» **Work required**: Among the entries below, how many lines contain the string "help"? Reply with that number alone.

» **Data shown**:
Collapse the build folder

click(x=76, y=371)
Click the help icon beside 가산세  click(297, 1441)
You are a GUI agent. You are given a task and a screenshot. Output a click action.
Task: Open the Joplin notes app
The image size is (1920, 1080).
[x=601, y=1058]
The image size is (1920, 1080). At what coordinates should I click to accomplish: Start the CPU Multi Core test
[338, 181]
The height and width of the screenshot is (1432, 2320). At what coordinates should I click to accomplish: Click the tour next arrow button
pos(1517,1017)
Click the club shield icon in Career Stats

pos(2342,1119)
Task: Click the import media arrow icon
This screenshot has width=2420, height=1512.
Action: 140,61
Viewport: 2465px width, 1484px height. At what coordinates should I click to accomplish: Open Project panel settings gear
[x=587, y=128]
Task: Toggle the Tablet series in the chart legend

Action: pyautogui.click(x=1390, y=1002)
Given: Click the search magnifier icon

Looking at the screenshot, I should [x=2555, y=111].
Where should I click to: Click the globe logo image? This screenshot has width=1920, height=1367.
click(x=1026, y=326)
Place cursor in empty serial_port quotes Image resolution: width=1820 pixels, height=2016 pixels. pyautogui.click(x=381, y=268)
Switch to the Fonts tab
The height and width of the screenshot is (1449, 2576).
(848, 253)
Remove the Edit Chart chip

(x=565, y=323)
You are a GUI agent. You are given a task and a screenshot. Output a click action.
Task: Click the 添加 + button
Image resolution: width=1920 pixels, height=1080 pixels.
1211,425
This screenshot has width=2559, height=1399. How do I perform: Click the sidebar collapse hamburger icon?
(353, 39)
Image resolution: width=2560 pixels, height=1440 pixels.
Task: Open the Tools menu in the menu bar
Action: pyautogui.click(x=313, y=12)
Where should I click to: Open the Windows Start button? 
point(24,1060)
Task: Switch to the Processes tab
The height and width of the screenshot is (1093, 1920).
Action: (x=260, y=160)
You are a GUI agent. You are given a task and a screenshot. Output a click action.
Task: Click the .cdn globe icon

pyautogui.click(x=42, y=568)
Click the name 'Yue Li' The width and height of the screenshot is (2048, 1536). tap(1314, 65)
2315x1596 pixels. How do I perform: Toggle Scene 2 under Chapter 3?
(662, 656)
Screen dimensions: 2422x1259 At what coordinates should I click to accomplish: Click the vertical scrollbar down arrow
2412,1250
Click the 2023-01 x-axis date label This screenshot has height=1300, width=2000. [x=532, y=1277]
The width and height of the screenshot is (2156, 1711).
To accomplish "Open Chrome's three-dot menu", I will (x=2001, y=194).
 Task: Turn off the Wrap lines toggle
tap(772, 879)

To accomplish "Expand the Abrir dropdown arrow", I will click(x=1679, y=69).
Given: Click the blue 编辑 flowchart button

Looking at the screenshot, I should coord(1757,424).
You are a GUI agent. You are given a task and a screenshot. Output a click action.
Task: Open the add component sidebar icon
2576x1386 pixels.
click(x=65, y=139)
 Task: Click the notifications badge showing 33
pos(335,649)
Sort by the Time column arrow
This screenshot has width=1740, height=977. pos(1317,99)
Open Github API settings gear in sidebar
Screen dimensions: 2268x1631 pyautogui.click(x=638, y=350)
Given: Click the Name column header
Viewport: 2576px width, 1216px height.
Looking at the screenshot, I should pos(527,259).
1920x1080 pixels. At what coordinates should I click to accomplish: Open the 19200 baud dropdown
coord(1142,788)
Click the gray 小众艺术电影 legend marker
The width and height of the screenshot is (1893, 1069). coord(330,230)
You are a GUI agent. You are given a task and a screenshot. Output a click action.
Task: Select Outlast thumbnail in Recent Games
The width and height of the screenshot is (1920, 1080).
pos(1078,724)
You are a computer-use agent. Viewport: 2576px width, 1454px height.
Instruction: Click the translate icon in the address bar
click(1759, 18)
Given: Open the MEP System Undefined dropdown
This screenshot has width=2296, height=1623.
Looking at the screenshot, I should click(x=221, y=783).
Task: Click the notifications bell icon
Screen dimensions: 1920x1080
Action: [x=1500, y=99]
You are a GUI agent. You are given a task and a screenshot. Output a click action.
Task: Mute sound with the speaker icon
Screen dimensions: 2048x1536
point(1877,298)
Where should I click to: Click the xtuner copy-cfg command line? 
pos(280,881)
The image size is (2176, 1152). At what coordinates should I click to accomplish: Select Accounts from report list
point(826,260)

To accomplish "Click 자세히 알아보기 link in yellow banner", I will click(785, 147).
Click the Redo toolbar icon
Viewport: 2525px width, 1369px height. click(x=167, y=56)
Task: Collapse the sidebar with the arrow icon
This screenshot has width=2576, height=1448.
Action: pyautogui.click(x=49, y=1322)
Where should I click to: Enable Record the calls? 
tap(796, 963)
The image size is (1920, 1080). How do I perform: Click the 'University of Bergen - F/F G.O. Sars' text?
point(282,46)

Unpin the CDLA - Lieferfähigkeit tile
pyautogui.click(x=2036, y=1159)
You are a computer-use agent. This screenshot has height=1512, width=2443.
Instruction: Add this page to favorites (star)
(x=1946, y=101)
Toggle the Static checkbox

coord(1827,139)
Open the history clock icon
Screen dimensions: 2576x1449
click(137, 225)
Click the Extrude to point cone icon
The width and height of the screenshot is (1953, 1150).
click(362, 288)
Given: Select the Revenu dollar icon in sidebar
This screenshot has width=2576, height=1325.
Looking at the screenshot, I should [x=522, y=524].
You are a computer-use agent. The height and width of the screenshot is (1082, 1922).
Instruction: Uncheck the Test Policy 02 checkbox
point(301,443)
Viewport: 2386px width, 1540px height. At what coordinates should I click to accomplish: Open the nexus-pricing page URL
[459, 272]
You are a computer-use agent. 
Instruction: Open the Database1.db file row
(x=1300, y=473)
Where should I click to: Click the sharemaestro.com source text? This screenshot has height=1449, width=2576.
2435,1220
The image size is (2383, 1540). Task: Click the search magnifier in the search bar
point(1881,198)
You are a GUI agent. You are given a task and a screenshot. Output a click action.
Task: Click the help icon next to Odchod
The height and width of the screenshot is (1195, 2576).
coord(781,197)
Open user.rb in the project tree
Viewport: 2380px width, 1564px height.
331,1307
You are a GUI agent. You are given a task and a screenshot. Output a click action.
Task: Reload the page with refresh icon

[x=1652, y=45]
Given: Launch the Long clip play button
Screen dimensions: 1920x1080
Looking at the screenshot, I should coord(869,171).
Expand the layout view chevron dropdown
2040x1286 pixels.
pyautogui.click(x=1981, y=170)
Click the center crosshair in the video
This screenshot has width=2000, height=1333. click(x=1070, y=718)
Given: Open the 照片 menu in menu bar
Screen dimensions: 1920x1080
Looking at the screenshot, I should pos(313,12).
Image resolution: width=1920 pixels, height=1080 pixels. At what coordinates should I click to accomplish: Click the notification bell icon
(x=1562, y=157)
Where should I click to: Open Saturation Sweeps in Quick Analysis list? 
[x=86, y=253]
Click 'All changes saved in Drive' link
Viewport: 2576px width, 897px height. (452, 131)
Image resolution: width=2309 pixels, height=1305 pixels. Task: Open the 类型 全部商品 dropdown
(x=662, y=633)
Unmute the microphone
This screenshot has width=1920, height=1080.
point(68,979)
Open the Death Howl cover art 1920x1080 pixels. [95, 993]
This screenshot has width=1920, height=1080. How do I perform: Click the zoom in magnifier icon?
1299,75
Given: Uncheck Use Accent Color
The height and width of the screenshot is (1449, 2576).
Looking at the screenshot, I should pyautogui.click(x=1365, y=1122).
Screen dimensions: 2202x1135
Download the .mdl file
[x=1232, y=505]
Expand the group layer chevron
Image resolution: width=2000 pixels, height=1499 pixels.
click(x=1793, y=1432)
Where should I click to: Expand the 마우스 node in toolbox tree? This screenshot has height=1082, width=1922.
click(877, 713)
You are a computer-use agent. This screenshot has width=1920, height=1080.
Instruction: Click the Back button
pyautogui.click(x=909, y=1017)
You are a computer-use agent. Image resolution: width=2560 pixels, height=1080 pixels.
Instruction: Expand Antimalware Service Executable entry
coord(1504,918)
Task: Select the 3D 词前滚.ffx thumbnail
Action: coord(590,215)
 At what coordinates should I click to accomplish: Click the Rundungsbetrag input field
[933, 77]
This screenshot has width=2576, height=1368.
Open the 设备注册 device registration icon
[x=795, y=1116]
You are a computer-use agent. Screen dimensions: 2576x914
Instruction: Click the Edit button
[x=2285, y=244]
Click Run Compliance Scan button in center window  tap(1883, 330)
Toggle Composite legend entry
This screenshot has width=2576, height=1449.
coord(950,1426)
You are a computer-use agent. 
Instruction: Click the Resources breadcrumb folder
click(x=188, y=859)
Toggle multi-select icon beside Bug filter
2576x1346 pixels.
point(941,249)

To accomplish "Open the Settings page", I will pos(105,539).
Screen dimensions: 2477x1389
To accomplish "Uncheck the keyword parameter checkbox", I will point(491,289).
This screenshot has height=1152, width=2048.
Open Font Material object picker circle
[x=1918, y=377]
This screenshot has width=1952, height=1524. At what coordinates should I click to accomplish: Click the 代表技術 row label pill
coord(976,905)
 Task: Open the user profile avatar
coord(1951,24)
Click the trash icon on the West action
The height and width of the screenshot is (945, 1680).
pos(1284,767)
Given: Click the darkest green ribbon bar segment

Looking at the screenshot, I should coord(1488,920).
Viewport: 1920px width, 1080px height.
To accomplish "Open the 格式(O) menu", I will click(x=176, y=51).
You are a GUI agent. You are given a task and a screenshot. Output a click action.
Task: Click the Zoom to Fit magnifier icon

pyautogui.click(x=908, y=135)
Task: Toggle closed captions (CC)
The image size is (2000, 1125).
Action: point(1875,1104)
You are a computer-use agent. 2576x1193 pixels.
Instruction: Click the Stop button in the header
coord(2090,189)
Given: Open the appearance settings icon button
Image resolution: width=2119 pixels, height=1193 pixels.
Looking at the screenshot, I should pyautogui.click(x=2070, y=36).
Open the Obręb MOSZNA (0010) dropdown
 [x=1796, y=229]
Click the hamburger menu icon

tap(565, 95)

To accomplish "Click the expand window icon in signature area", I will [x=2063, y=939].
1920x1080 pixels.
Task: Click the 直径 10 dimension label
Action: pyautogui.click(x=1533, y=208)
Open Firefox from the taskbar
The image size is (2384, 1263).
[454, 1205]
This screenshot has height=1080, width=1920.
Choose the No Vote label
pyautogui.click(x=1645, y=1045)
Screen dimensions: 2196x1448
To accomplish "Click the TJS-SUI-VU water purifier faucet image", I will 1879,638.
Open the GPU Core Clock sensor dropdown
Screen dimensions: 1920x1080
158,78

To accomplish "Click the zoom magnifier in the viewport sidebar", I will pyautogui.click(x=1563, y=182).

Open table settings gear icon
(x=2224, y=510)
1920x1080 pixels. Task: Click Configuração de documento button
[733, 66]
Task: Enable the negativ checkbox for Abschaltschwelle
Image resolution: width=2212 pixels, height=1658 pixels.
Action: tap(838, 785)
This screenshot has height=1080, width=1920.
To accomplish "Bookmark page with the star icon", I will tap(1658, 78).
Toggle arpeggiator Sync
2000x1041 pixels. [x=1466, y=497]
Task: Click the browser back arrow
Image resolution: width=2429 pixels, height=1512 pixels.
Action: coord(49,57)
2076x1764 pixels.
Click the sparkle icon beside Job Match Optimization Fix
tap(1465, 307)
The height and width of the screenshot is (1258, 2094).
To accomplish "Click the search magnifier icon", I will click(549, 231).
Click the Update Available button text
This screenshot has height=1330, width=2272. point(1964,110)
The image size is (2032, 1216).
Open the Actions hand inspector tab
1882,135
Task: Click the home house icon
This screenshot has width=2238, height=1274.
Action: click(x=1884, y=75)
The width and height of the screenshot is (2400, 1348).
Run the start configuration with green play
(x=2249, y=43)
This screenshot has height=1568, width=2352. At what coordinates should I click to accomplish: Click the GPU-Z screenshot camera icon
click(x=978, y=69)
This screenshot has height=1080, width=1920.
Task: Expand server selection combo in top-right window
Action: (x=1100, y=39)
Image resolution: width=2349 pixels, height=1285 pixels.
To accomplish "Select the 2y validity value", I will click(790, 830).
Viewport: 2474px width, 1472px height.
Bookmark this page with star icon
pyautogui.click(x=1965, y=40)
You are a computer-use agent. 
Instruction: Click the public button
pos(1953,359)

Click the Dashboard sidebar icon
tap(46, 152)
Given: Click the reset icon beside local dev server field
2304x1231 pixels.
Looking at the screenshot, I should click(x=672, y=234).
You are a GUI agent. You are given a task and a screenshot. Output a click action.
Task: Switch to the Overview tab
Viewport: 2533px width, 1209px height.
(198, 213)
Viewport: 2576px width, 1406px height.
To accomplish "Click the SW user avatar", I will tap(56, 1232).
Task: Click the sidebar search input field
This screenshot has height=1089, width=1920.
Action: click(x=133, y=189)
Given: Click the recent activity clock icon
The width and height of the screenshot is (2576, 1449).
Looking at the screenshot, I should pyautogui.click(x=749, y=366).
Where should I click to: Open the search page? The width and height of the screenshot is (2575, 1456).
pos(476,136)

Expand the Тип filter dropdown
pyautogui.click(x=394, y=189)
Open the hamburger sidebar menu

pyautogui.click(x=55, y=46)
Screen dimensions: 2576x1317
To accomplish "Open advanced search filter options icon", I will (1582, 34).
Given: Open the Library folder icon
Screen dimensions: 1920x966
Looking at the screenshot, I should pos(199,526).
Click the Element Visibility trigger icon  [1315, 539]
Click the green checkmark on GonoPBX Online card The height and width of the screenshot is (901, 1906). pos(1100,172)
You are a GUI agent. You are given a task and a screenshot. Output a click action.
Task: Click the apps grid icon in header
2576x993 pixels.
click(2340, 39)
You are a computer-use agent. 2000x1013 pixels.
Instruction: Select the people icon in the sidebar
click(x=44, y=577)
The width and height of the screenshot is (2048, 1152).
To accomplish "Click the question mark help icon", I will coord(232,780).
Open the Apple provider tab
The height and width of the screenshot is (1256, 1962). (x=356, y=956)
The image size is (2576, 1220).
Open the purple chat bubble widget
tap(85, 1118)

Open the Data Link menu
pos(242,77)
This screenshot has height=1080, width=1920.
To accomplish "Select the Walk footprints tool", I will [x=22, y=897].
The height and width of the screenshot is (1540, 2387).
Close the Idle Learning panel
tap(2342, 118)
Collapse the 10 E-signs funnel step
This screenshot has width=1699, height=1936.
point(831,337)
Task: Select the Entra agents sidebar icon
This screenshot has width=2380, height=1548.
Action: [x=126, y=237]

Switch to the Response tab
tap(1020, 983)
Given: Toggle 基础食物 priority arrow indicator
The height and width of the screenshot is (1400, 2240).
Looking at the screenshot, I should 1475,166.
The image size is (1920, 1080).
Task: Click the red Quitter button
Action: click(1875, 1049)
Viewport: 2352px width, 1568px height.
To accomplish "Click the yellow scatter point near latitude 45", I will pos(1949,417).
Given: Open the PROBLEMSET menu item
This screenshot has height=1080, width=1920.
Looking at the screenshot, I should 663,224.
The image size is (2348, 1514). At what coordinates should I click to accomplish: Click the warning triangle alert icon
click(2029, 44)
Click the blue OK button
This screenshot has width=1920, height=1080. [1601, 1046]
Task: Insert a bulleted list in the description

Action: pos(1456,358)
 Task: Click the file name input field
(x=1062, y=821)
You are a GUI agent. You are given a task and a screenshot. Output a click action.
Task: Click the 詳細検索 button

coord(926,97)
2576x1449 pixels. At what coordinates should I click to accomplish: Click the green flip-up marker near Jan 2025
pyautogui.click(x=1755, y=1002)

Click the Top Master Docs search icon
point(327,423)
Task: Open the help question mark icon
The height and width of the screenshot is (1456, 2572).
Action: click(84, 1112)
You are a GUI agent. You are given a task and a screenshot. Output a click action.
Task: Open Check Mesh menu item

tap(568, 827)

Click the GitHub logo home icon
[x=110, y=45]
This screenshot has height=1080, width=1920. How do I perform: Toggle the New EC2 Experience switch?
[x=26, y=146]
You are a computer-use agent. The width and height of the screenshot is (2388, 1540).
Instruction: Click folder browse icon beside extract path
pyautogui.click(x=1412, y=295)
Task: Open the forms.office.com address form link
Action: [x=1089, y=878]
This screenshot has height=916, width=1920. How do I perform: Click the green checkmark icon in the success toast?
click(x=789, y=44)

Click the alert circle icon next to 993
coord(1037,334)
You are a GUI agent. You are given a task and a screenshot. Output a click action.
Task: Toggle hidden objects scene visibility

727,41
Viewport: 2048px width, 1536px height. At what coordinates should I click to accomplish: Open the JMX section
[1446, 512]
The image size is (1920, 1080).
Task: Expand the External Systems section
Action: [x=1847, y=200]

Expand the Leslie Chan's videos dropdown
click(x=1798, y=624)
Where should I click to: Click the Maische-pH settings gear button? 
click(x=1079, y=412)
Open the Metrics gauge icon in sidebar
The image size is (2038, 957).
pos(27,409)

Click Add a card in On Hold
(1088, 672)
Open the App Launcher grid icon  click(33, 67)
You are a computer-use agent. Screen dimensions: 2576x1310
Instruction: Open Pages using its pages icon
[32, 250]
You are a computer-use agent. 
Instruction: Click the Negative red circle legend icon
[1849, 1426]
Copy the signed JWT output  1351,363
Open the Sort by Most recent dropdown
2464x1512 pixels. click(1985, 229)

» **Expected answer**: 4